[Start of Input for this task]

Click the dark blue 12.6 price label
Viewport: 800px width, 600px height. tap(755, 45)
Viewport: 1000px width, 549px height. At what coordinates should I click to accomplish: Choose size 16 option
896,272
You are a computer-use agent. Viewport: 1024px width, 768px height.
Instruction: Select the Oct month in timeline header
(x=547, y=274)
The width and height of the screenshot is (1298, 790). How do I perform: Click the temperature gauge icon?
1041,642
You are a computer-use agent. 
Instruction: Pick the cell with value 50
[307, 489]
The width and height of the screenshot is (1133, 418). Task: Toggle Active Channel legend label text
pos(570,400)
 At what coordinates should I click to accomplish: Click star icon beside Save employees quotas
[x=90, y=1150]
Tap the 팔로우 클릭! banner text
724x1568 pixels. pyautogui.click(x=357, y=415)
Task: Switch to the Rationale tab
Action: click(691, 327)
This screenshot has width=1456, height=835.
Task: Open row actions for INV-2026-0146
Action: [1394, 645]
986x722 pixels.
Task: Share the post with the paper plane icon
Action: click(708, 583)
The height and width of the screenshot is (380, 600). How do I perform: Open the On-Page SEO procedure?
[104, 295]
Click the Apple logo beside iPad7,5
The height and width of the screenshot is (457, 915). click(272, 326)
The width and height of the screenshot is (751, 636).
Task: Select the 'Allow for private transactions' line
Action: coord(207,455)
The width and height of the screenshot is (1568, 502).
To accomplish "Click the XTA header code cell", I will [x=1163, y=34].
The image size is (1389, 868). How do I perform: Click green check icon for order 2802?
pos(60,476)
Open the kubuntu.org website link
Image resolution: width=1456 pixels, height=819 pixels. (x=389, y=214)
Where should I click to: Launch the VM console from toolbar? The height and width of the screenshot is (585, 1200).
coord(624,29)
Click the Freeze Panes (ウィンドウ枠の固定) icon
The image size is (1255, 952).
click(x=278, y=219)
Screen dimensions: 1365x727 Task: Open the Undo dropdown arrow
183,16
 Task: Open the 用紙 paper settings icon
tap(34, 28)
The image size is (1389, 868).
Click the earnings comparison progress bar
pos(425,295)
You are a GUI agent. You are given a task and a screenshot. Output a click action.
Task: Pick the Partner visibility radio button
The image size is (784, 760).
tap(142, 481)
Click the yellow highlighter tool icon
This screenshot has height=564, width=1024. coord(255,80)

[End of Input for this task]

## Task description
Please rewrite the items above with every "Instruction" swapped for "Goal" and nothing else changed.

## Solution
Click the dark blue 12.6 price label
Viewport: 800px width, 600px height. tap(755, 45)
Viewport: 1000px width, 549px height. At what coordinates should I click to accomplish: Choose size 16 option
896,272
You are a computer-use agent. Viewport: 1024px width, 768px height.
Goal: Select the Oct month in timeline header
(x=547, y=274)
The width and height of the screenshot is (1298, 790). How do I perform: Click the temperature gauge icon?
1041,642
You are a computer-use agent. 
Goal: Pick the cell with value 50
[307, 489]
The width and height of the screenshot is (1133, 418). Task: Toggle Active Channel legend label text
pos(570,400)
 At what coordinates should I click to accomplish: Click star icon beside Save employees quotas
[x=90, y=1150]
Tap the 팔로우 클릭! banner text
724x1568 pixels. pyautogui.click(x=357, y=415)
Task: Switch to the Rationale tab
Action: click(691, 327)
This screenshot has width=1456, height=835.
Task: Open row actions for INV-2026-0146
Action: [1394, 645]
986x722 pixels.
Task: Share the post with the paper plane icon
Action: click(708, 583)
The height and width of the screenshot is (380, 600). How do I perform: Open the On-Page SEO procedure?
[104, 295]
Click the Apple logo beside iPad7,5
The height and width of the screenshot is (457, 915). click(272, 326)
The width and height of the screenshot is (751, 636).
Task: Select the 'Allow for private transactions' line
Action: coord(207,455)
The width and height of the screenshot is (1568, 502).
To accomplish "Click the XTA header code cell", I will [x=1163, y=34].
The image size is (1389, 868). How do I perform: Click green check icon for order 2802?
pos(60,476)
Open the kubuntu.org website link
Image resolution: width=1456 pixels, height=819 pixels. (x=389, y=214)
Where should I click to: Launch the VM console from toolbar? The height and width of the screenshot is (585, 1200).
coord(624,29)
Click the Freeze Panes (ウィンドウ枠の固定) icon
The image size is (1255, 952).
click(x=278, y=219)
Screen dimensions: 1365x727 Task: Open the Undo dropdown arrow
183,16
 Task: Open the 用紙 paper settings icon
tap(34, 28)
The image size is (1389, 868).
Click the earnings comparison progress bar
pos(425,295)
You are a GUI agent. You are given a task and a screenshot. Output a click action.
Task: Pick the Partner visibility radio button
The image size is (784, 760).
tap(142, 481)
Click the yellow highlighter tool icon
This screenshot has height=564, width=1024. coord(255,80)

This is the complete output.